→ The data
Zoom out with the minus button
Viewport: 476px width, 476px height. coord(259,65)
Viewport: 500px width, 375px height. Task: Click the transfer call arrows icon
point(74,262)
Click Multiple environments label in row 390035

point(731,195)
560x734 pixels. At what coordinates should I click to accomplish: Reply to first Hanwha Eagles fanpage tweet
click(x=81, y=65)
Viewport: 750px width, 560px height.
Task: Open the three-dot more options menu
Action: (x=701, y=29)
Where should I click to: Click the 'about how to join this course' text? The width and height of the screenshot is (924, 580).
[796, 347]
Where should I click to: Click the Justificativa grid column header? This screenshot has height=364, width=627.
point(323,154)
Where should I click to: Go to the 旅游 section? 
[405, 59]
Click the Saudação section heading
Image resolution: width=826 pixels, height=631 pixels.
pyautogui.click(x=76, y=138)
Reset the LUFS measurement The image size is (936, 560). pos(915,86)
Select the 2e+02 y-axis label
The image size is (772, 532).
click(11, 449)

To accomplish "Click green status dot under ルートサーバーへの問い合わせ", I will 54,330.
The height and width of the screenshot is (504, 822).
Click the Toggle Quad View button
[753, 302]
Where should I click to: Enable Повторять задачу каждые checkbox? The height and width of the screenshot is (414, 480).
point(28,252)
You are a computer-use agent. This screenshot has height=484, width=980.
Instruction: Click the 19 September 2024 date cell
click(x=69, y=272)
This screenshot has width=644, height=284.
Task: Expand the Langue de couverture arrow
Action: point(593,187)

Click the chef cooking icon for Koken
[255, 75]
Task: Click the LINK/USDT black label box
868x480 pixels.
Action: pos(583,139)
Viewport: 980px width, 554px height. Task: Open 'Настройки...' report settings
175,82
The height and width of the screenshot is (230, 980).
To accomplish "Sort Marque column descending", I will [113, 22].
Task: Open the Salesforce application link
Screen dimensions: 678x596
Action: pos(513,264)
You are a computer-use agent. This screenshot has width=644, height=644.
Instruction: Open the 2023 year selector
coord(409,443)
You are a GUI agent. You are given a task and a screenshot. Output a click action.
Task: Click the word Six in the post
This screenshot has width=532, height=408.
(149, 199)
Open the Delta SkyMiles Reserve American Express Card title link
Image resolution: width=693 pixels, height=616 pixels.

→ Work request
Read the data above and pull out each line that holds the string "computer".

→ Result of the exercise
You are a computer-use agent. This screenshot has height=484, width=980.
You are a computer-use agent. This screenshot has width=644, height=644.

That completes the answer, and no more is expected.